Yeah its true, i did not think before. if i use TODAY() function it will change my previous date also as new date comes.
So its better to use VBA code i think so. Also i want to confirm that if i use VBA code method then same excel file should be run exactly also in my mobile android using office 365 android app ? Thanks.


----------



## Dave Patton (Dec 17, 2022)

T202212a.xlsmB217-Dec-223e

What are your computer's Regional Settings for Dates?
This post was written with a computer with Regional Setting for short date dd-mm-yy.
If I enter 17-12 and press Enter, the computer enters it as the current date 17-12-2022
You can format the date to the format that you prefer.

If your computer has settings like 17.12.22, try entering 17.12 and press Enter.  Format the date to your preferred format.


----------



## jdellasala (Dec 17, 2022)

pankajgrover said:


> HI sir,
> I want to know that if i put value like in cell date just type 14.12 , and i want it picks current year automatically like in last 2022 or 22. and final date will be like 14.12.22 or 14.12.2022. Thanks


When I enter *12/14* (US Date format) into a cell, the VALUE is automatically set to 12/14/2022, however the DISPLAY format is *dd-mmm*, so displays as *14-Dec*. Changing it to the default Short Date FORMAT *mm/dd/yyyy* will DISPLAY that same date entered as 12/14 as *12/14/2022*.
Remember, the underlying VALUE in the cell is a whole number between 1 (1/1/1900) and the date - in this case *44909* which is the number of days between 1/1/1900 and 12/14/2022.
VBA has NOTHING to do with this and shouldn't.


----------



## pankajgrover (Dec 17, 2022)

Dave Patton said:


> T202212a.xlsmB217-Dec-223e
> 
> What are your computer's Regional Settings for Dates?
> This post was written with a computer with Regional Setting for short date dd-mm-yy.
> ...


I have date format dd/mm/yyyy in regional settings. But i enter in cell like this 17.12 and it's comes 17/12/1900 instead of 17.12.2022. How can i fix this 1900 . I want 2022 year.


----------



## jdellasala (Dec 17, 2022)

pankajgrover said:


> I have date format dd/mm/yyyy in regional settings. But i enter in cell like this 17.12 and it's comes 17/12/1900 instead of 17.12.2022. How can i fix this 1900 . I want 2022 year.

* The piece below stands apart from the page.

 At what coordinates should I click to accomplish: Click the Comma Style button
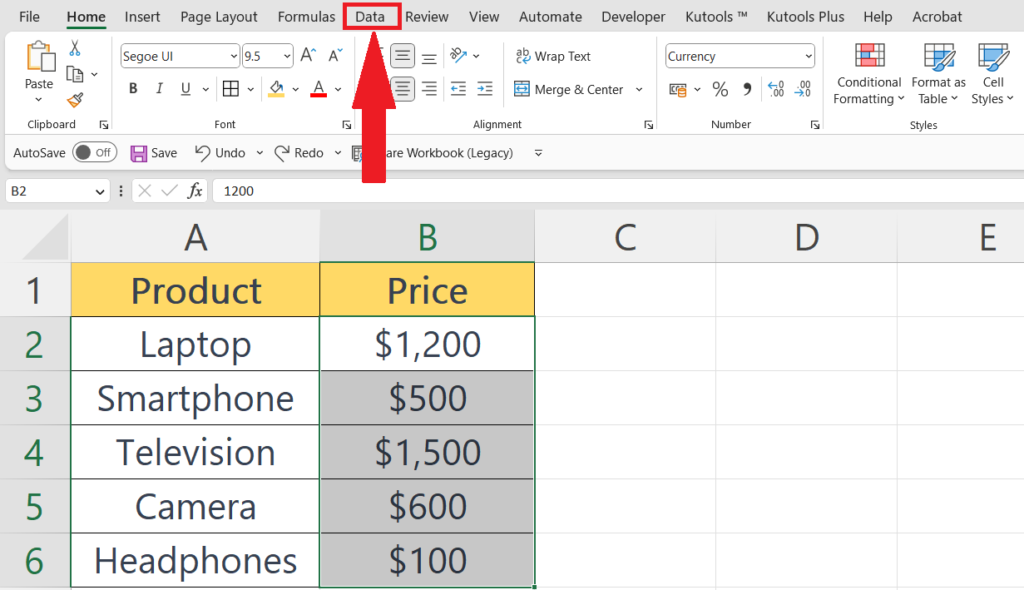click(746, 90)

I'm confused. The screenshot shows 17-Dec-22 which IS 17/12/2022, not 17/12/1900. Change the format of that cell to *General*, and see what the actual value is. For 17/12/2022 it would be *44912*, for 17/12/1900 it would be *352*. ALSO, when you enter 17/12, the format of the cell can NOT be Text, or all bets are off. It must be General or some format of a Date.


----------



## pankajgrover (Dec 17, 2022)

jdellasala said:


> I'm confused. The screenshot shows 17-Dec-22 which IS 17/12/2022, not 17/12/1900. Change the format of that cell to *General*, and see what the actual value is. For 17/12/2022 it would be *44912*, for 17/12/1900 it would be *352*. ALSO, when you enter 17/12, the format of the cell can NOT be Text, or all bets are off. It must be General or some format of a Date.

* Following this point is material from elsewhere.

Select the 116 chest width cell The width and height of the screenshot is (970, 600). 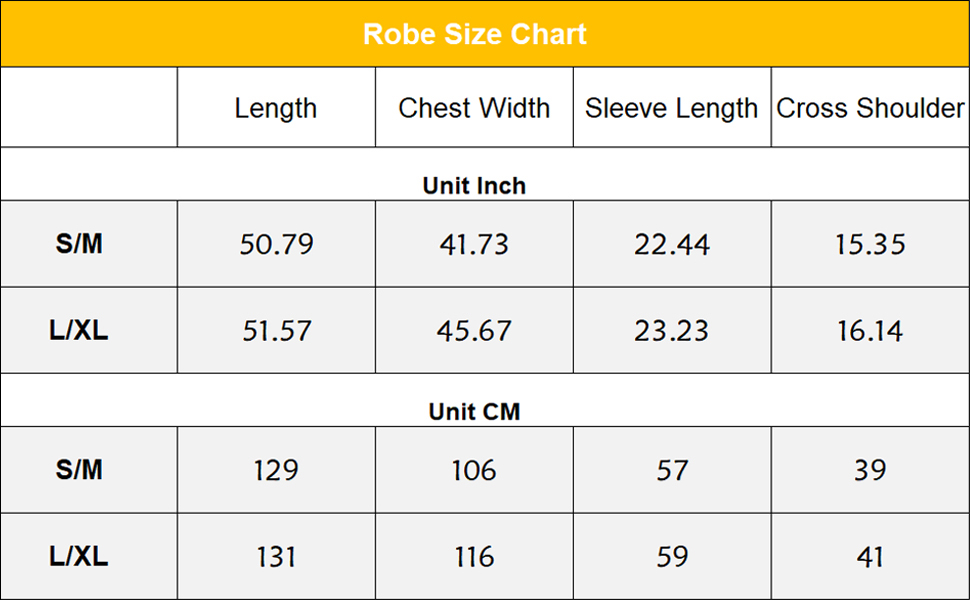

I just check again. I think now problem solved now. Actually my date format was dd/mm/yyyy in regional settings and in cell also. And i was trying to put 17.12 instead of 17/12 or 17-12. when i  put value 17.12 it becomes 17/01/1900. so it means only / or - separator works. Thanks for guide me.


----------



## pankajgrover (Dec 14, 2022)

HI sir,
I want to know that if i put value like in cell date just type 14.12 , and i want it picks current year automatically like in last 2022 or 22. and final date will be like 14.12.22 or 14.12.2022. Thanks


----------



## jdellasala (Dec 17, 2022)

pankajgrover said:


> I just check again. I think now problem solved now. Actually my date format was dd/mm/yyyy in regional settings and in cell also. And i was trying to put 17.12 instead of 17/12 or 17-12. when i  put value 17.12 it becomes 17/01/1900. so it means only / or - separator works. Thanks for guide me.

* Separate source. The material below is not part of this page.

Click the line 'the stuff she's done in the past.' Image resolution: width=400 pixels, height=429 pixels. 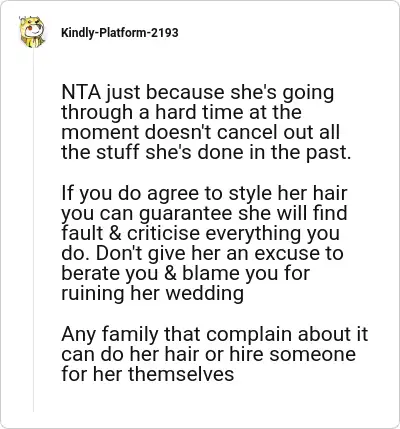tap(206, 152)
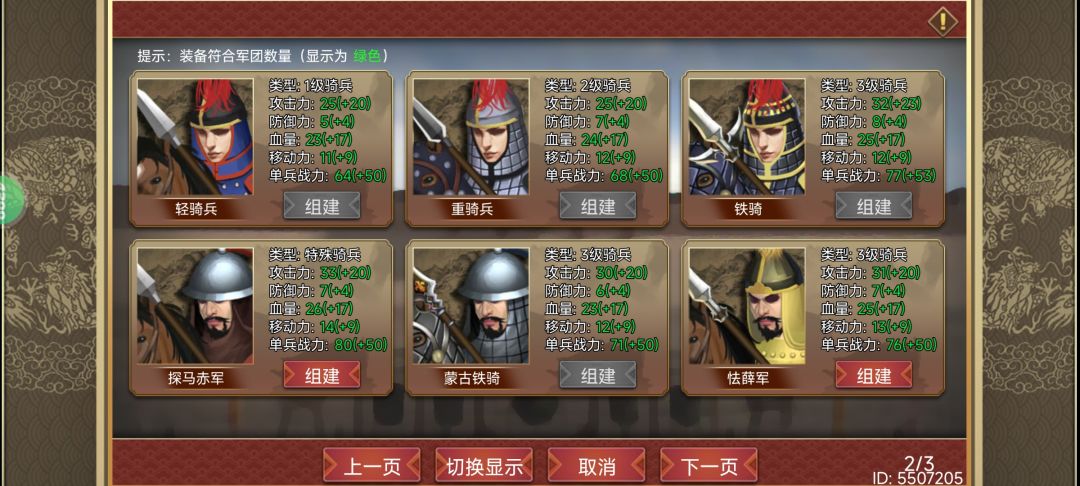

Be aware that *Language *under Excel's Options has little to do with the default formats. Those are set by the OS. In Windows 11, they're under *Settings -> Time & language*, under *Regional Format*:




Although it's not apparent here, it's where you set the default Date format using the *Change formats* button:



That's showing the default Short Date format and the choices available.


----------



## pankajgrover (Dec 17, 2022)

jdellasala said:


> Be aware that *Language *under Excel's Options has little to do with the default formats. Those are set by the OS. In Windows 11, they're under *Settings -> Time & language*, under *Regional Format*:
> View attachment 81120
> Although it's not apparent here, it's where you set the default Date format using the *Change formats* button:
> View attachment 81123
> That's showing the default Short Date format and the choices available.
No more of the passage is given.